[Current aspects of cystic lymphangioma in the neck].

Cystic hygroma of the neck (CHN) is the result of a defect in the embryonary development of the lymphatic system. In many cases foetal ultrasound allows an early diagnosis before birth, the prognosis being very different according to the gestational age at the time of detection. When discovered before 30 weeks of gestation it is almost always associated with chromosomal abnormality and/or polymalformation leading to spontaneous or therapeutic abortion. On the contrary when appearing after the 30th week of gestation, CHN is usually an isolated malformation as when discovered during infancy or childhood. Approximately 2/3 of these "late" CHN are present at birth; 90% are discovered before 2 years of age. A spontaneous regression occurs in about 15% of the cases. In 70% of cases the CHN is simple without extension to the oropharynx or mediastinum and its complete surgical resection is usually easy. Extension to the oropharynx is present in about 20% of the cases; there is a risk of neonatal respiratory distress and the treatment is difficult.
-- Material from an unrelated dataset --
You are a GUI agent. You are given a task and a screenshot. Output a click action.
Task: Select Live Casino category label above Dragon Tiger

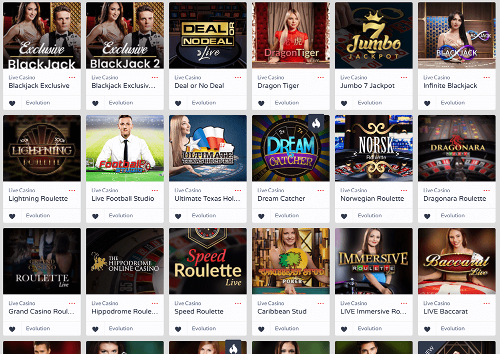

Extension to the mediastinum is found in about 10% of the cases; respiratory distress is rare and a large surgical resection is necessary. Surgery is the primary treatment of CHN after a careful evaluation of the extension of the tumor by ultrasound, scanography or nuclear magnetic resonance, and oropharyngeal endoscopy. It allows a "macroscopically complete" resection in about 80% of the cases, but a recurrence is observed in approximately one every five cases. Following partial resection or important recurrence, treatment includes according to the cases; new attempt of surgical resection, sclerosing therapy, and laser therapy for the oropharyngeal forms.